++++ Input ++++

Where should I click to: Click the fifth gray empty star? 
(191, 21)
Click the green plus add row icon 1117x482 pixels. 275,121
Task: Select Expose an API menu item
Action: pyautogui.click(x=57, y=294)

++++

● Your task: May I have exactly the lines from the one containing "Click the green" through the last line of the data, both included?

● Reply to the task:
Click the green plus add row icon 1117x482 pixels. 275,121
Task: Select Expose an API menu item
Action: pyautogui.click(x=57, y=294)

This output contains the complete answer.